> [Extrait proposé]:
Retraites 1881 |
La
prière Revenons
à ce que nous disions hier, et reprenons la première partie de notre
division: On chasse le démon par la prière. Il est nécessaire que nous
priions pour nos élèves. Cette nécessité est absolue. Nous ne sommes pas
chargés seulement des intelligences de nos enfants, nous sommes chargés de
leurs âmes, et nous ne remplirons ce devoir que par la prière. Qui priera
pour nos élèves? Ce ne sont plus leurs parents. Ce n’est pas le curé de
la paroisse qu'ils ont quittée. C'est donc nous. Et si nous ne le faisons pas,
nous manquons à une obligation de conscience. Si un professeur se présente
devant Dieu sans avoir prié pour ses élèves, espérons qu’il n'ira pas en
enfer, s'il n'a pas d'autres fautes graves. Mais jusqu'où se prolongera son
purgatoire? C'est ce que la justice de Dieu déterminera. Faisons-y bien
attention. Dieu veut que ceux qui ont charge d'âmes prient pour les âmes
confiées à leurs soins. Bien plus, il y a des grâces que Dieu a attachées
uniquement à la prière de ceux qui ont le devoir de prier; si bien qu'il
n'accorde pas les grâces si ceux qui sont chargés de les demander ne les
demandent pas en effet. Donc, si nous ne prions pas pour nos élèves, nous
les privons de grâces que Dieu a fait dépendre de notre prière, et par là
nous sommes peut-être responsables de leur perte en une certaine mesure. La
définition de la prière qui est dans le catéchisme n'est pas à mon idée.
On s'imagine que pour prier il faut sortir de soi-même, que c'est une
occupation à part, en dehors de notre nature. C’est faux. Saint Thomas définit
bien la prière: “L’acte
d’expliquer à Dieu ce que l’on veut afin qu’il l’accomplisse”- [“Quaedam
explicatio nostrae voluntatis ad Deum ut ipse faciat”] (STh III, 21, 1, c.).

> [Données fournies]:
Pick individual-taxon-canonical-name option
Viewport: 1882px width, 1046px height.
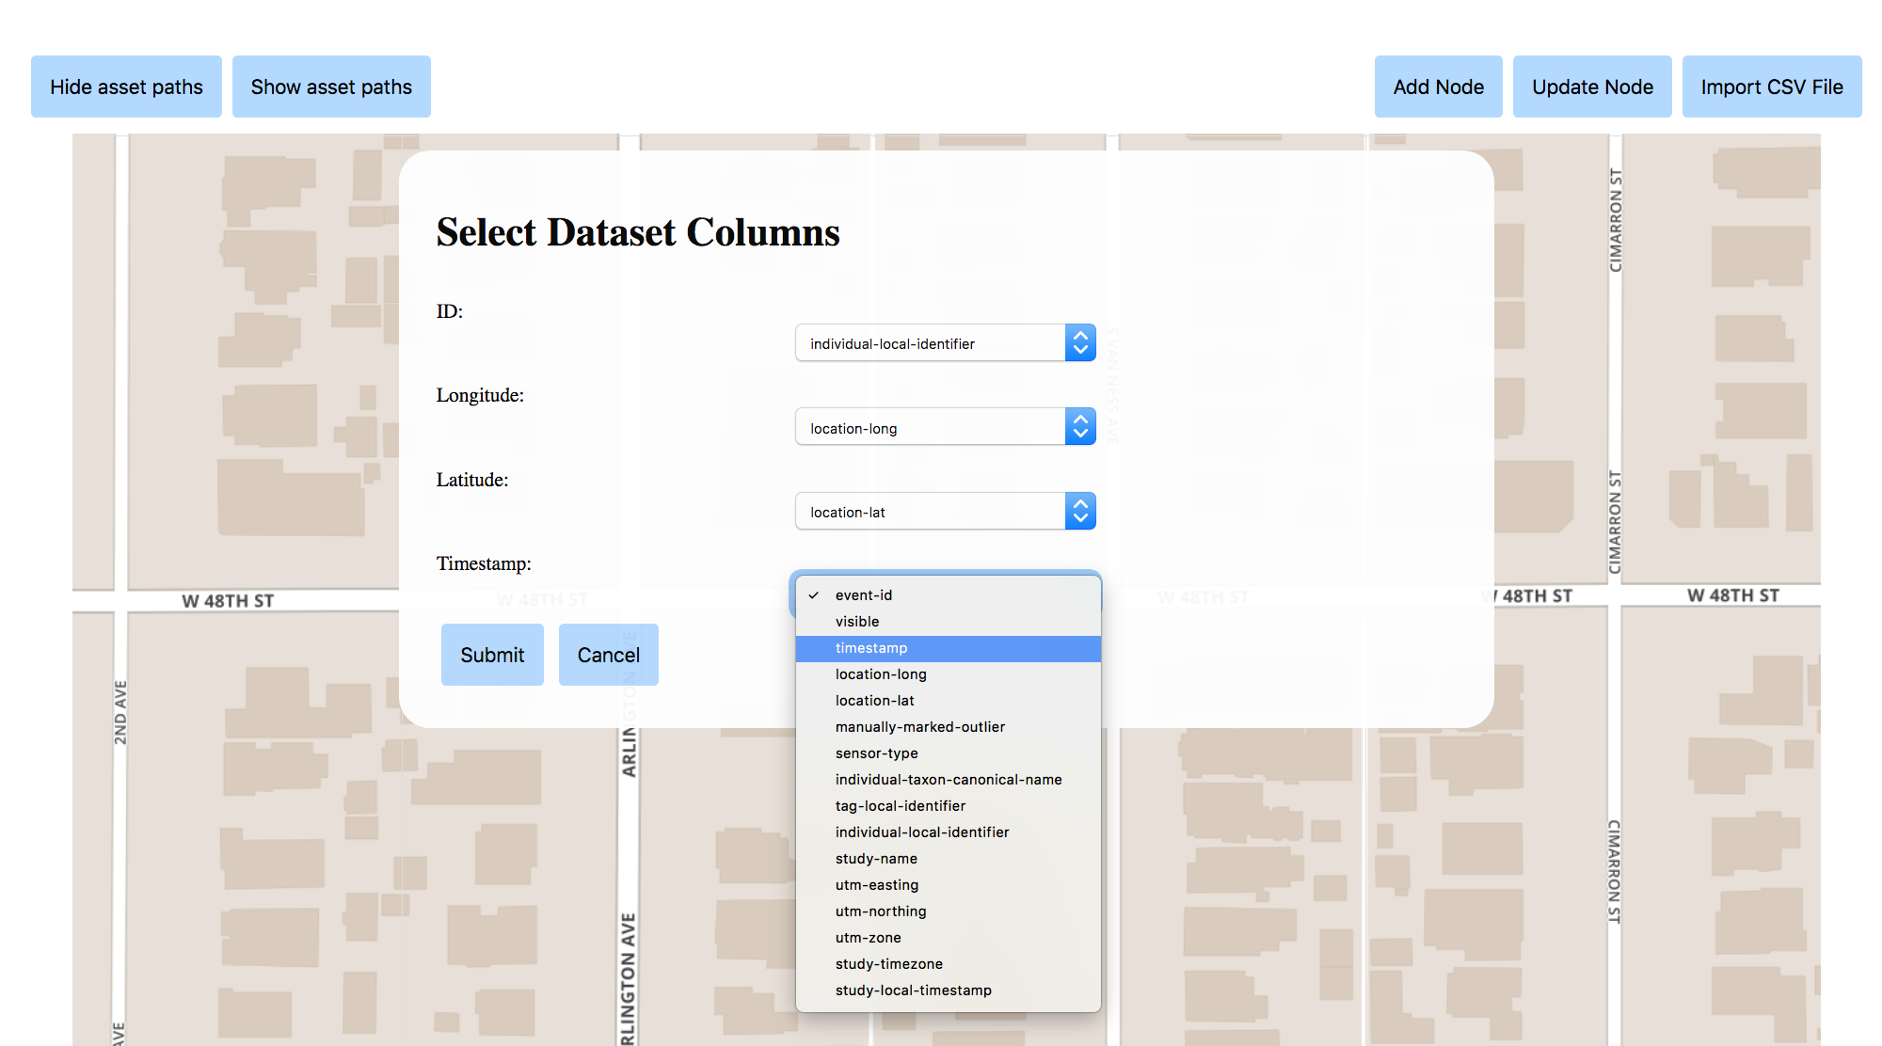click(949, 780)
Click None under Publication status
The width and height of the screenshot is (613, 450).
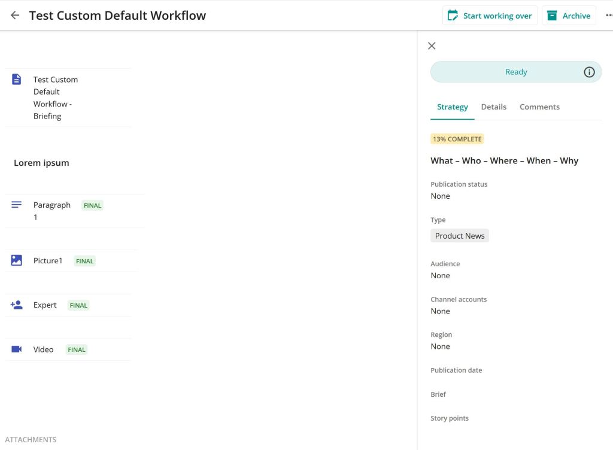[440, 196]
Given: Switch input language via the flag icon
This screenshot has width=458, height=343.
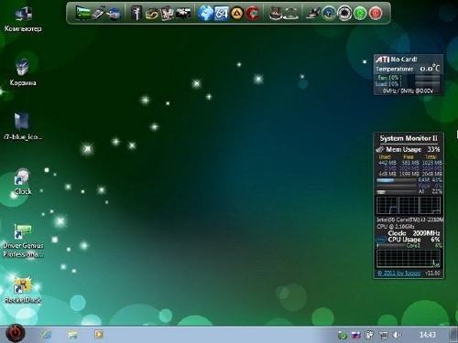Looking at the screenshot, I should [355, 335].
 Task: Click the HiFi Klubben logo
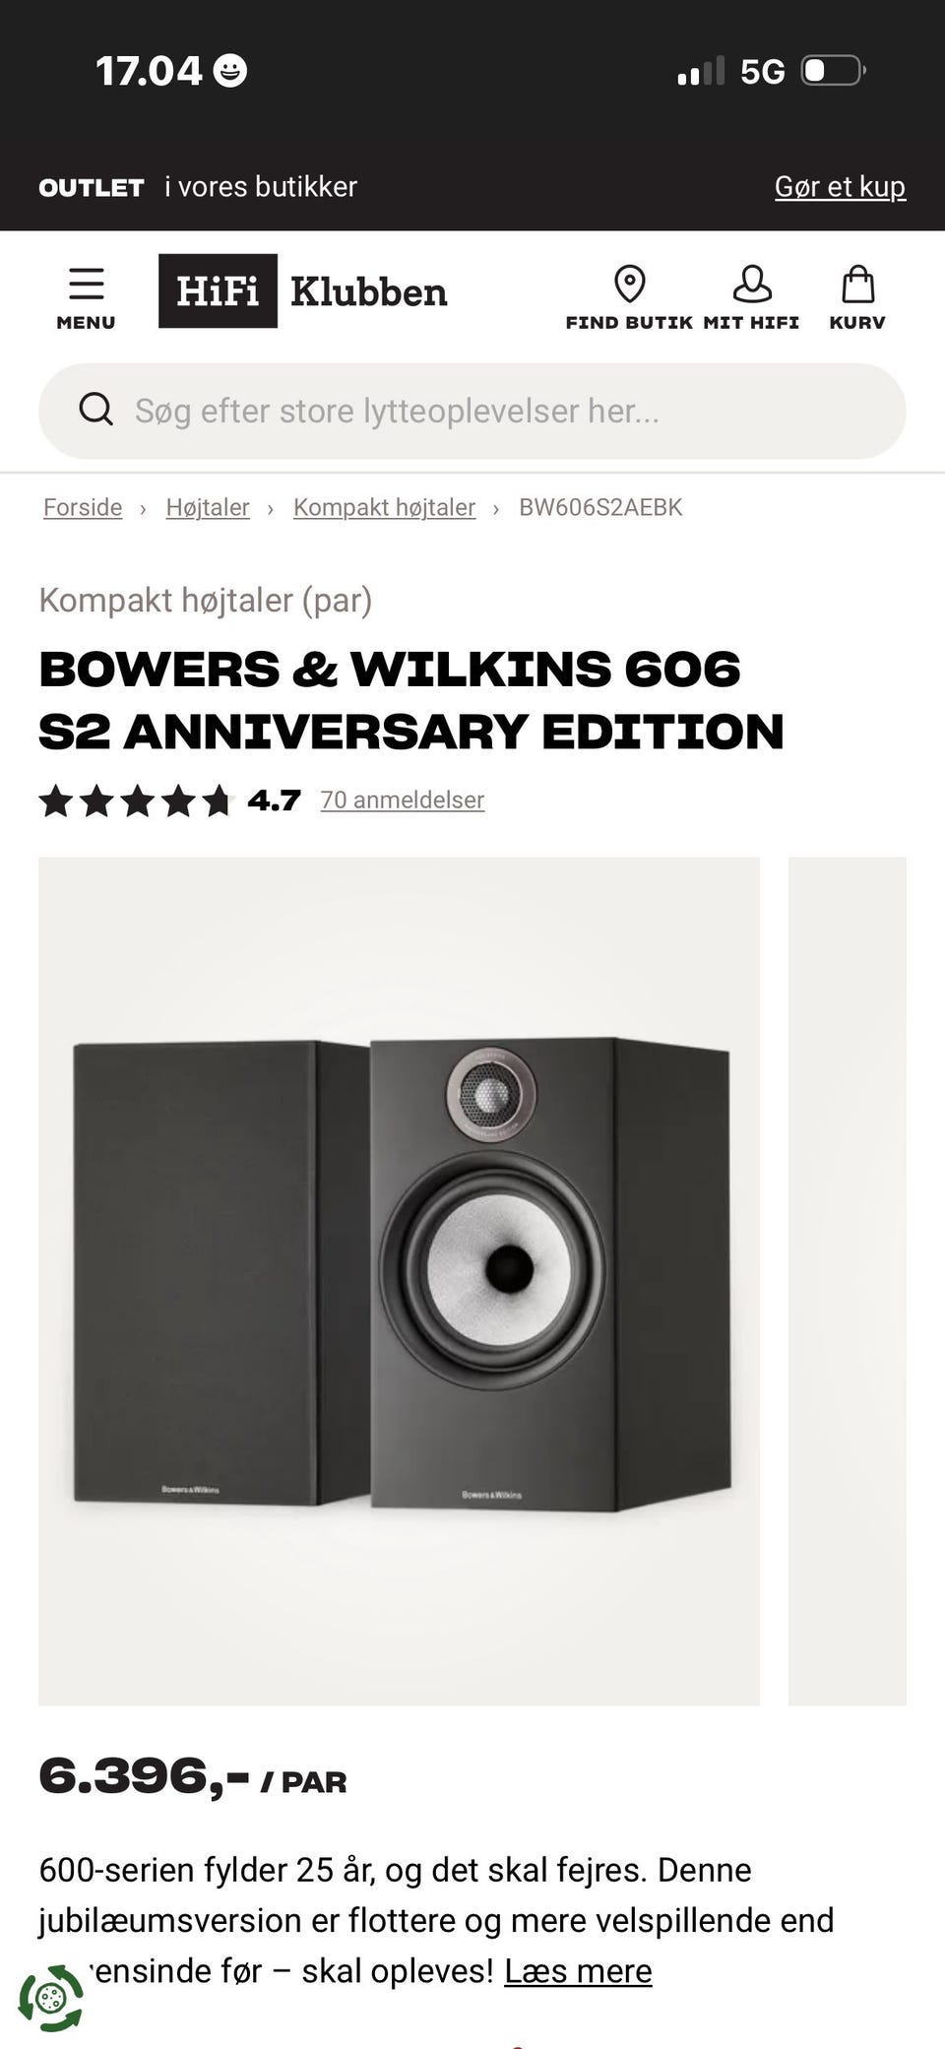303,291
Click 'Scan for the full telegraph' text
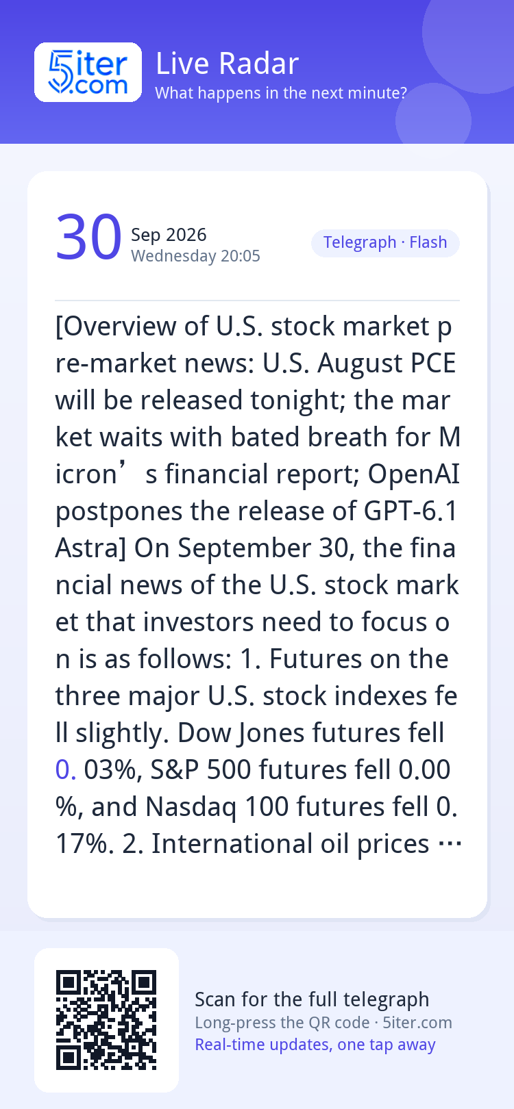 tap(312, 999)
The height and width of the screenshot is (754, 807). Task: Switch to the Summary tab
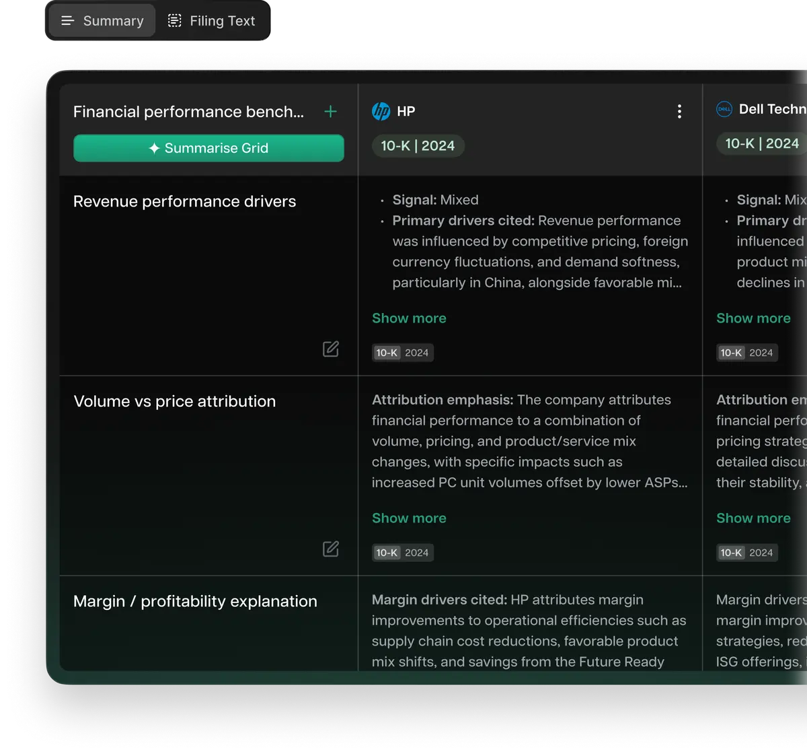point(102,21)
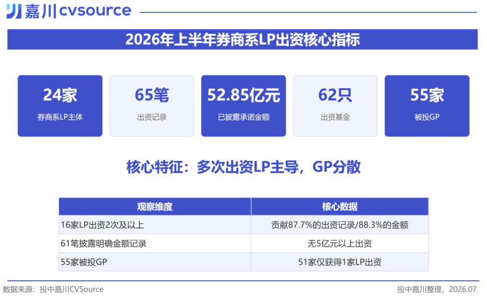Image resolution: width=487 pixels, height=296 pixels.
Task: Select the 55家 被投GP card
Action: pos(427,106)
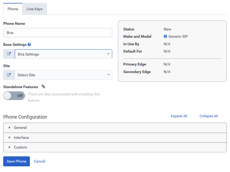Toggle the Standalone Features switch on
The image size is (230, 172).
pyautogui.click(x=14, y=96)
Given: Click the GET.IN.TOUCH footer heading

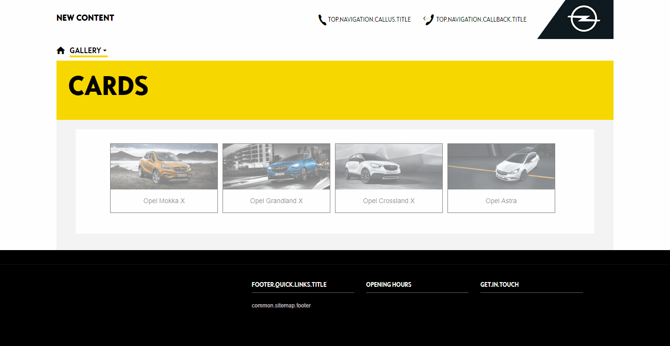Looking at the screenshot, I should [x=499, y=284].
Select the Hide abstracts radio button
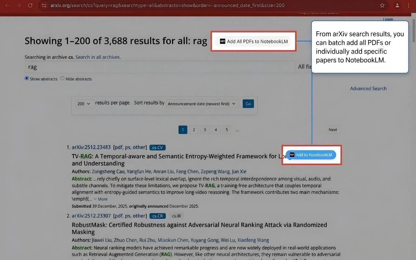The image size is (416, 260). tap(62, 78)
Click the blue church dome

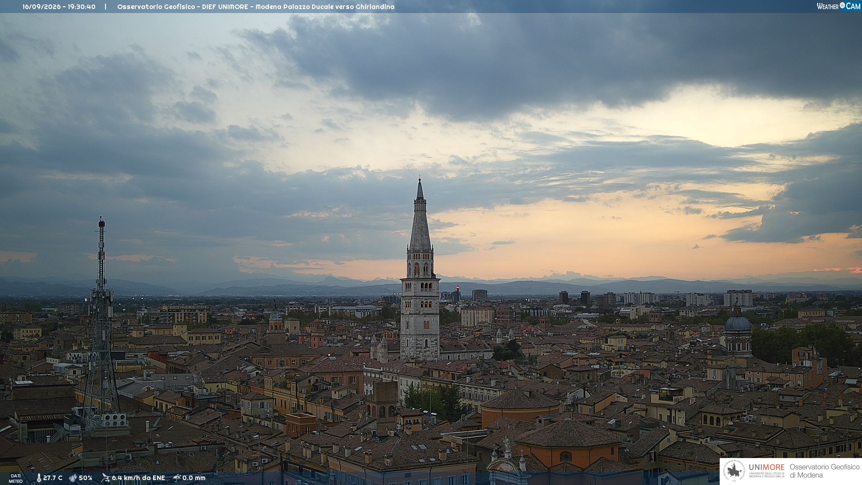point(738,323)
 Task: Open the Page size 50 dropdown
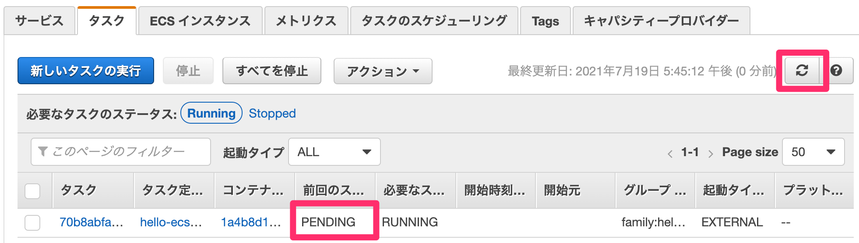coord(813,152)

> [Objectif de l'exercice]: Recopiez le passage de l'extrait qui commence à « On s'imagine que » et se termine à « III, 21, 1, c.). », en substituant « activité » à « occupation ».

> [Exercice corrigé]:
On s'imagine que pour prier il faut sortir de soi-même, que c'est une
activité à part, en dehors de notre nature. C’est faux. Saint Thomas définit
bien la prière: “L’acte
d’expliquer à Dieu ce que l’on veut afin qu’il l’accomplisse”- [“Quaedam
explicatio nostrae voluntatis ad Deum ut ipse faciat”] (STh III, 21, 1, c.).